この陰圧がCHDFの返血側に伝わると、CHDFは返血圧異常アラームで停止してしまいます。
また返血回路〜ダイアライザーまでも陰圧が伝わると、ダイアライザー内で逆濾過が発生する可能性があります。
ECMO回路からとるパターン②
ECMO回路の送血側からCHDFの脱血を行い、遠心ポンプの出口側にCHDFの返血を行っています。
このパターンでは、パターン①と同様に安定してCHDFの脱血が行えます。
また、CHDFの返血を遠心ポンプの出口側(つまり陽圧部分)に行う事で、先程の様にECMOの脱血不良時にダイアライザーでの逆濾過の発生を抑えます。
さらに万が一、CHDF返血側に気泡が混入しても、その返血が遠心ポンプの出口側(つまり人工肺の手前)なら、気泡が人工肺で補足されることに期待するバックアップ体制がとれます。

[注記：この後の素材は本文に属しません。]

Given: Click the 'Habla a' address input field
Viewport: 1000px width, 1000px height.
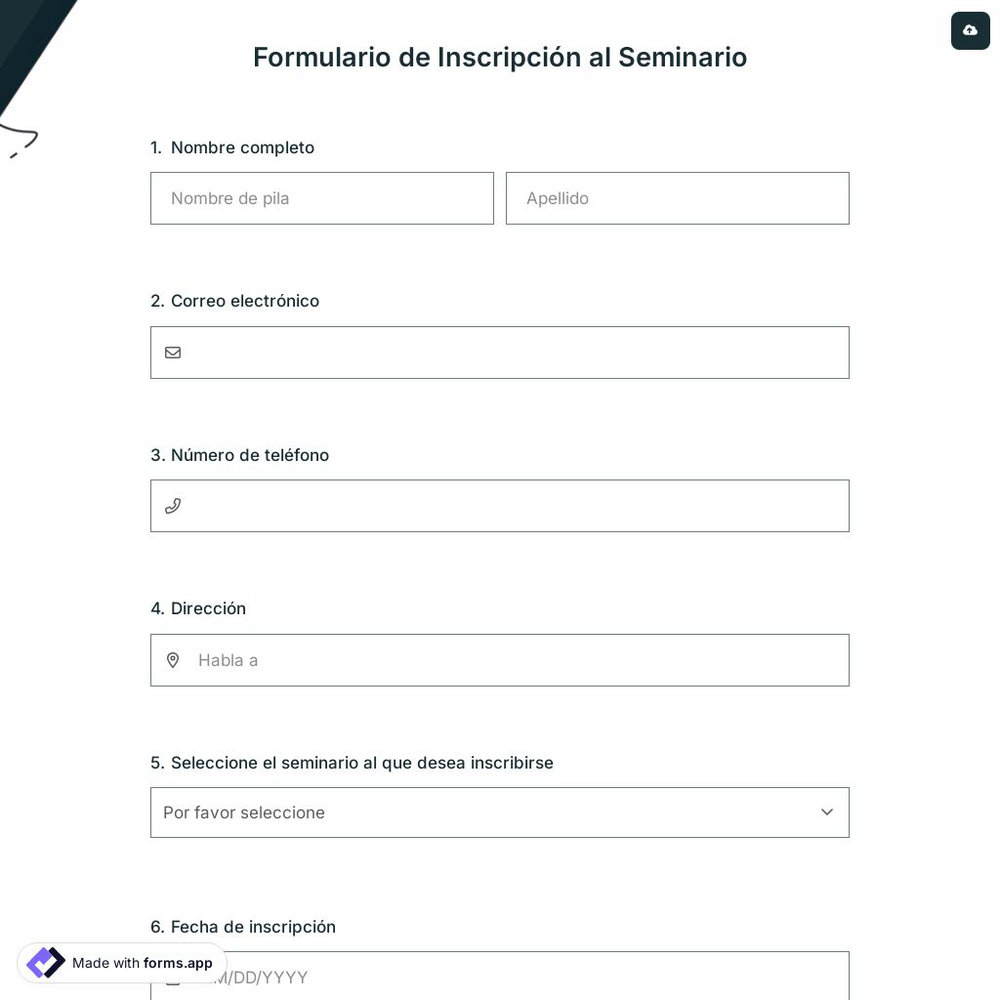Looking at the screenshot, I should coord(500,660).
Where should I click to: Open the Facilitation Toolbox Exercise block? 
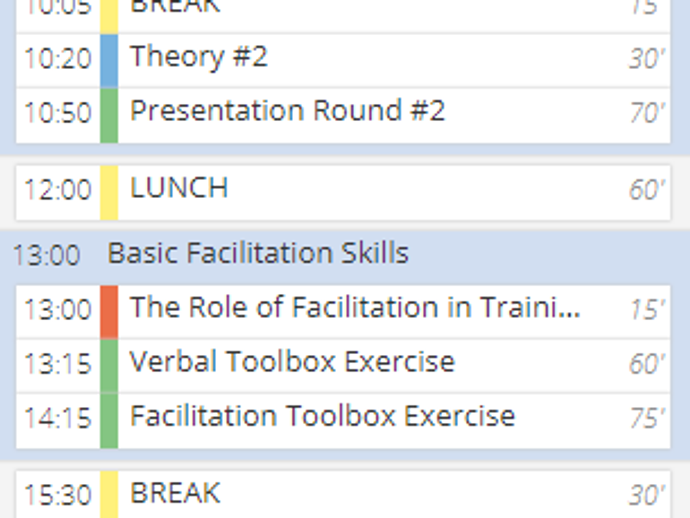(x=322, y=416)
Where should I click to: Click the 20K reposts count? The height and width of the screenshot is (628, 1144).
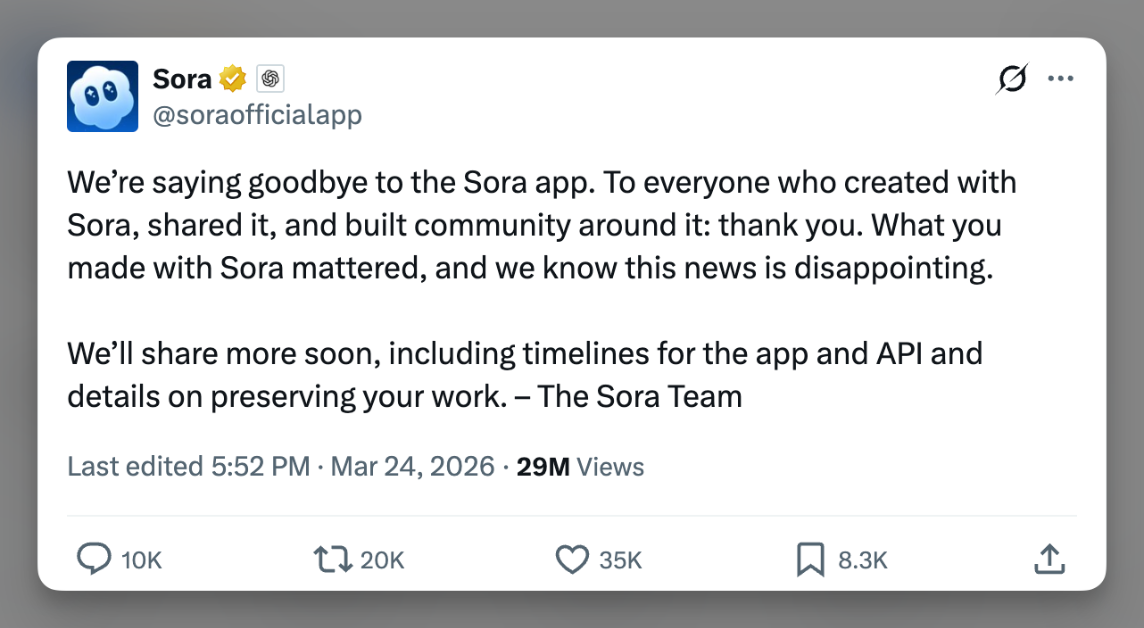382,560
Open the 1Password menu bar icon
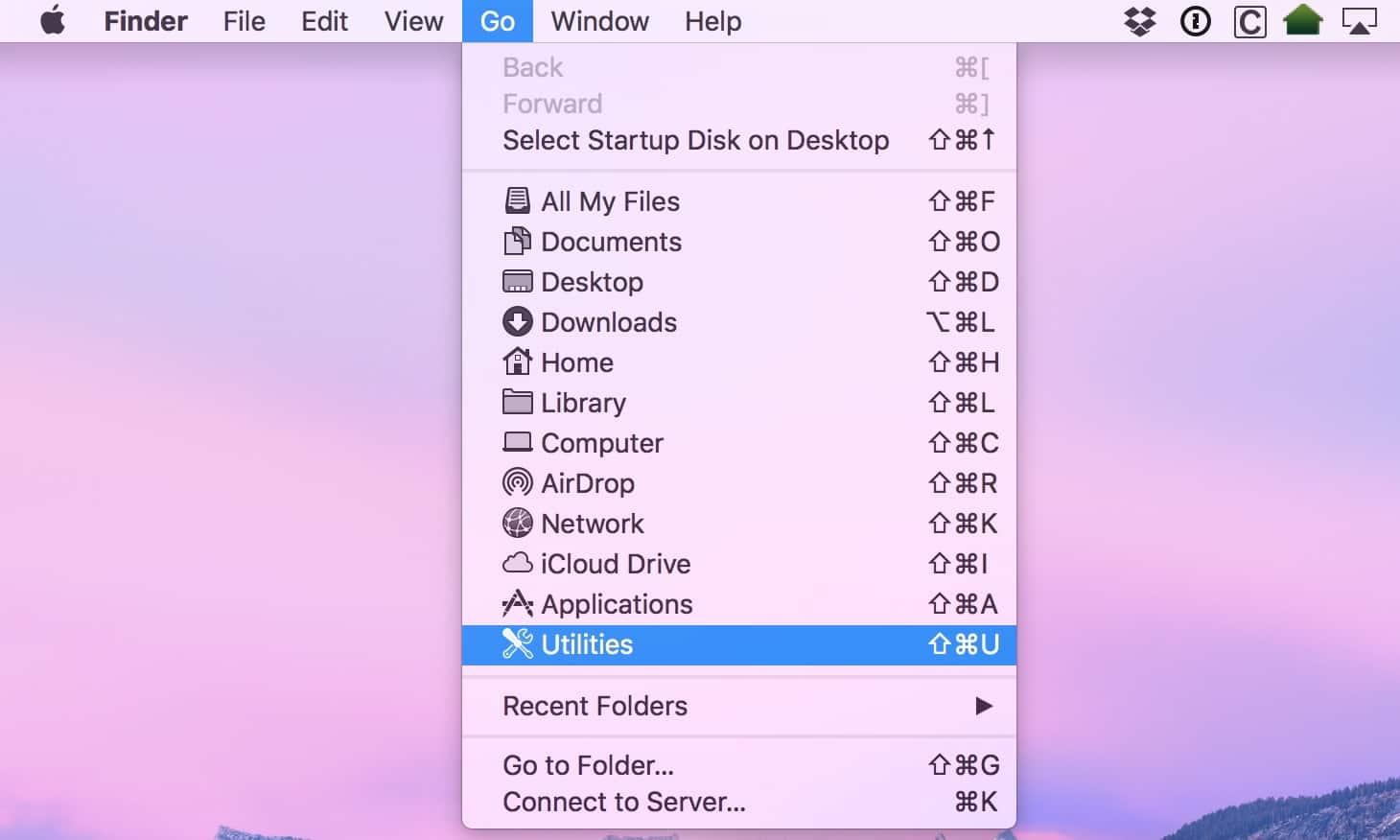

問題としては、遠心ポンプと人工肺の間にルートが無いタイプのECMO回路では、そもそもこの方法は出来ない事が挙げられます。
ECMO回路からとるパターン③
ECMO回路の送血側からCHDFの脱血し、同じくECMO回路の送血側へCHDF返血を行っています。
このパターンは先程までと同様に、CHDFの脱血は安定してとれますが、万が一CHDF返血側に気泡が混入した場合、人工肺で補足されると言う期待を持つことは出来ません。
(そもそも人工肺で気泡が補足されると言う確証はありません)
しかしこのパターンはECMO送血回路に2つ以上のルートが必要となるので、難しい場合が多いです。
ECMOとCHDF併用時の注意点
ECMOとCHDFを併用すると得られる治療効果は大きいですが、注意しなければならない事もたくさんあります。
先に述べた、
・出血源の増加
・感染源の増加
・システムの複雑化
・気泡の混入
などの他に、
・CHDFの再灌流
といった点にも注意しなければなりません。
先程のECMO回路からとるパターン①と②では、ECMO回路の下流でCHDFを脱血し、ECMO回路の上流でCHDF返血を行っていました。
つまりCHDFによって浄化された血液を再びCHDF脱血するという再灌流が起こります。
機械的除水を主目的に行っているなら特に問題となりませんが、主目的が電解質の是正であるなら、この事を知っておかなければなりません。
今回様々なパターンを紹介しましたが、メリット・デメリットは表裏一体です。
それぞれの特徴を活かし、施設のやり方に合った方法で安全に管理できる事がイチバンだと思います。